2004-06-13 Thread Matt Sealey

I agree with both you guys :)

Linux basically falls behind on two simple fronts at the moment:
it has no simple 2D or 3D framework capable of much more than
simple framebuffer support. So, unless you buy Qt, the deeply
embedded market is out from an out of the box standpoint, 
where developers need to define new custom interfaces for specific
graphics chips in order to succeed. I don't think Linux is going
to survive much inbetween the desktop and router segments in
that case.

The other thing it is hampered by is X - not the XFree vs. X.org
argument, not a licensing issue, just the X protocol, X libraries
and everything else as a suite. Again, as an embedded product, X
provides many features and functionalities that are well beyond the
environment - networked GUI support via TCP/IP and UNIX sockets,
client-server architecture, it really won't work on small devices
(see Qtopia's dominance in the very very small Linux PDA market
for an example of people needing alternatives..)

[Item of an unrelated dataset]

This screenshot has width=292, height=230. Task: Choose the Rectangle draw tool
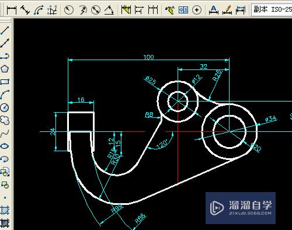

Having a capable accelerated 2D and 3D architecture, something
like DirectFB but at more of a core and commercial level
would benefit everyone. Building a single DDX driver to 
interface with this would simplify support for X - no drivers
in the X tree but one! Console Framebuffers could be built
on top of the same low-level graphics API. In the end losing
the 4-driver system for each card would both simplify and
optimise the Linux graphics experience.

We need a low-level kernel graphics API (much like Windows
has, although Windows favours microkernels with high-level
kernel functionality, rather than monolithic kernels with
user-level functionality.. the two philosophies are at odds)
which can perform and accelerate the expected functionality of
everything from router to PDA, past desktop to display of
remote-served apps.

ATI and nVidia could release a single, binary driver, and have
it support everything. Not just XFree86, not just a console
driver, but everything that runs on this API.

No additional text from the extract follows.